Inside a traditional Orthodox church topped with a gold cross, instead of icons, visitors can see a lunar rover and the helmet of the first man in space, Yuri Gagarin.
The wooden church in central Ukraine is one of thousands of buildings that were repurposed or simply destroyed during an anti-religion campaign in the Soviet era.
But now some believers are asking whether it is time for the blue-and-gray painted structure to be returned to the Church, especially as Ukraine is undergoing a religious revival. Last month, the country created its own Orthodox Church in a historic break with the Russian Orthodox Church, against a backdrop of its ongoing war with Russia-backed rebels in eastern Ukraine that has killed more than 10,000 people.
Photo: AFP
“Today, when it is no longer forbidden to pray and believe in God, the church must be used as a place of worship,” said priest Mykhaylo Yurchenko, from the new Ukrainian Orthodox Church who serves in one of the nearby churches.

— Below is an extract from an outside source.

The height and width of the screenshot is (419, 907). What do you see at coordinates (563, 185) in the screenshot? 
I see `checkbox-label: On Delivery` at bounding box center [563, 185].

Museum staff say clerics have visited and even tried out the acoustics, but there are no plans to reconsecrate it.
“The museum was founded in the 1970s,” said Sergiy Volkodav, its 37-year-old chief curator.
“It happened when space flights were wildly popular and every boy dreamed of becoming a cosmonaut,” he said, standing beside a spacesuit worn by cosmonaut Vyacheslav Zudov for a spacewalk in 1976.
Built in 1891, the Church of Saint Paraskeva houses more than 450 exhibits, including a scarlet training parachute belonging to Gagarin, a collection of portraits of him and other personal items of the cosmonaut whose historic 1961 space flight made him a Soviet icon.
The museum is part of a vast outdoor ethnographic complex in Pereyaslav-Khmelnytsky, a small town southeast of Kiev.
Soviet anti-religious propaganda used images of space exploration to persuade people that God did not exist. The Soviets also put some former churches to ideological use, such as opening a museum of atheism in a cathedral in Leningrad, now Saint Petersburg.
Some other churches were converted into planetariums.
Volkodav said that, in opening a space museum in a church, the Soviet authorities’ intention was not necessarily to mock religion.
They simply chose a building that could display large exhibits that include a model rocket several meters high, he said.
Some, like Volkodav as well as priests and other locals, argue that the creation of the museum saved the church from destruction.
It formerly stood in a Cossack village that was deliberately flooded to build a vast reservoir in the 1960s. The church was one of the few buildings to be painstakingly dismantled and moved to a new location.
One of those who lived in the village, Borys Stolyarenko, a 60-year-old mechanic, recalls services being held there in the early 1960s.
“Later, when the Soviets turned it into a granary, we climbed through its windows with my friends and jumped down into the grain,” he said.
He has no photographs of his former home village, he said.
“All I have is this church. The creation of the museum saved it,” he added.
Father Feodosiy from the local Orthodox monastery, loyal to the Moscow Patriarchate, said he would like to see the museum return to the Russian Orthodox Church, but if it were to go to the new Ukrainian Church, he would rather see it continue to host space exhibits.
“In the situation we have now, it’s better to have a museum there than those schismatics” from the independent church, he said.
Some locals have suggested moving the space exhibition to another location and opening a museum of religious icons in its place.
But Volkodav is resolutely opposed.
“This is the only space museum in a church in the whole world... it’s unique,” he said.